Saturday, August 15, 2015

Boron: The Famous Chemical Element You've Never Heard About?



It may currently have a myriad of uses but do most of us even know some common household applications of the chemical element boron? 

By: Ringo Bones

Outside of a high-school chemistry class, the chemical element boron managed to grab the headlines with regards to its usefulness in our everyday life since the end of World War II. From the boron automotive fuel adverts cobbled up by Madison Avenue “Mad Men” back in the 1950s supposedly “inspired” by the XB-70 Valkyrie to the high end boron composites used in high-end vinyl cartridge cantilevers and tennis racquets in the 1990s, it seems that boron’s claim to fame unfortunately never managed to register in the general public’s consciousness even though that without it, modern life as we know it is nigh on impossible. 

Boron, chemical symbol B, is a semimetallic chemical element. It is a member of the aluminum family, which also includes aluminum, gallium, indium and thallium. It was discovered by Louis Gay-Lussac and Louis Jacques Thénard back in 1808. Thénard and Gay-Lussac’s results were confirmed in the same year by Sir Humphry Davy, who had isolated boron, but had not recognized it as a new element in 1807. Boron is best known in the form of one of its salts, boric acid, which is used as an eye-wash. Boron is obtained primarily from borax and colemanite, both of which are compounds of boron, oxygen and sodium. The world’s leading producer of boron is the United States; other major producers are Argentina, Turkey and Germany. 

Boron is found at the top of Group IIIA of the periodic table. There are two allotropes of boron; a crystalline form which is harder than corundrum and has a luster, and a brown amorphous powder, whose electrical conductivity is 2-million times greater at 400 degrees Celsius than at room temperature. 

Boron, in its elemental form, is used chiefly in the metal industries. It is used as a deoxidizer and degasifier in metallurgical processes; in alloy steels to increase high temperature strength characteristics; in the heat treatment of malleable iron; and in refining the grain of aluminum castings. Boron, combined with aluminum or plastics, is an effective and lightweight neutron-shielding material; for this reason, boron steels have found use as control rods in atomic fission nuclear reactors.
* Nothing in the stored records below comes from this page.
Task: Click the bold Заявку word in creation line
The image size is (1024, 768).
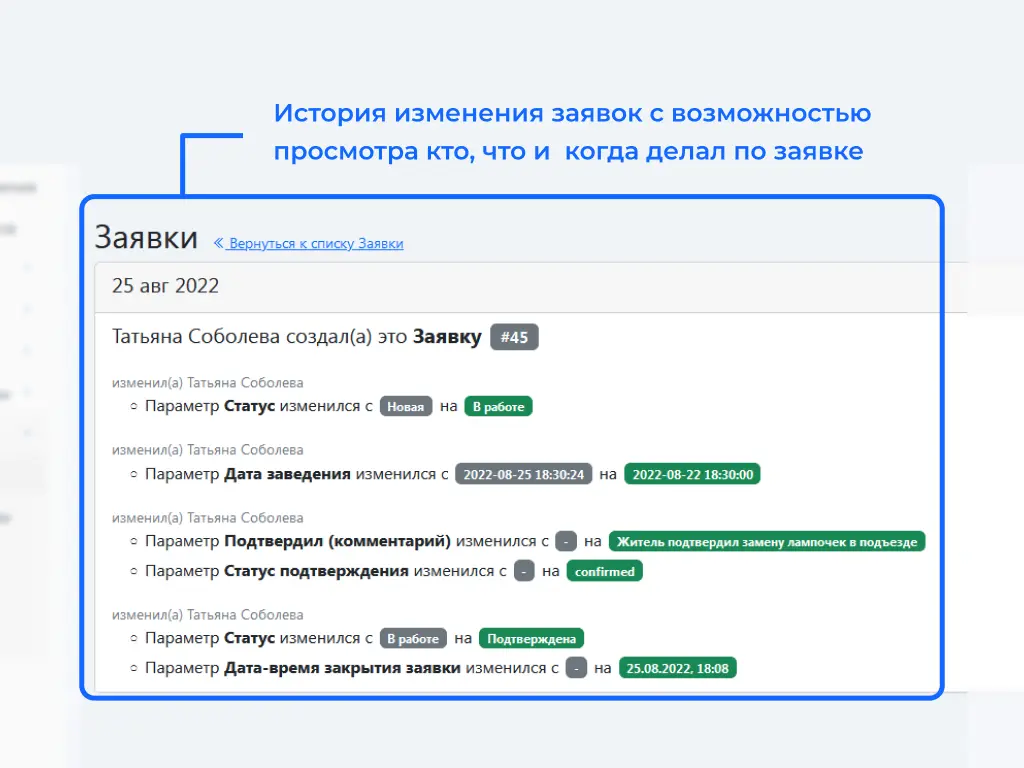Action: point(447,337)
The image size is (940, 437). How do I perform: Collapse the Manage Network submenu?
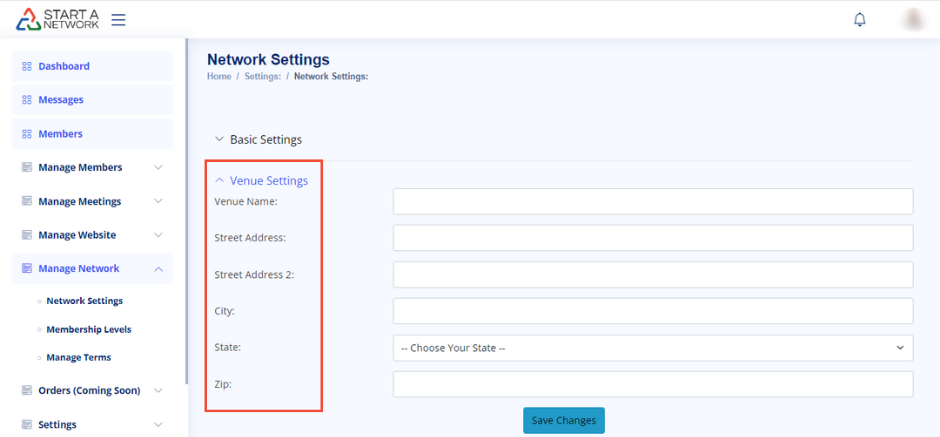158,268
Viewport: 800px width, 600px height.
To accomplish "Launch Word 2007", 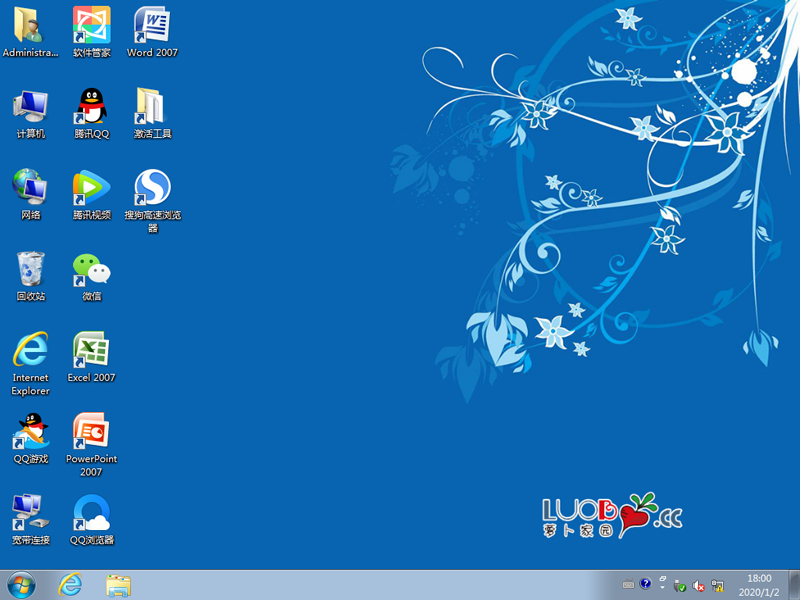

When shaped by hot-pressing methods, boron finds use in phonographic needles, lightning arresters, thermoelectric couples, resistance thermometers and similar electrical devices. 

The element is also a component of “boron fuels” which have been used for propelling space vehicles and as a very energetic jet fuel during the XB-70 Valkyrie experimental Mach 3 capable heavy strategic bomber program. A boron based jet fuel called tri-ethyl borane or TEB guaranties ignition in the engines of the SR-71 Blackbird even at minus 50 degrees Fahrenheit – the ambient temperature at 70,000 feet. And back in the 1950s, boron gasoline / boron automotive fuels were all the rage no doubt “inspired” by the US Air Force’s XB-70 Valkyrie program. 

In the combined form, boron is used in the ceramic, glass, enamel and mining industries. Refined borax is an ingredient in many detergents and soaps, laundry starches, water-softening compounds, adhesives, cosmetics and disinfecting products for fruit and lumber. Boron compounds are also used in the manufacture of paper, plastics and leather. 


It may be one of the least glamorous of all the health supplements, but boron could actually help reduce the risk of prostate cancer. In the first epedemiologic study of this trace element, researchers have found out that men who consume the most boron, 1,8 micrograms a day, have a 62 percent lower chance of developing prostate cancer, compared with those who get half that amount. Foods which are the best source of dietary boron are nuts, fruits like grapes, prunes and avocado and vegetables and also wine.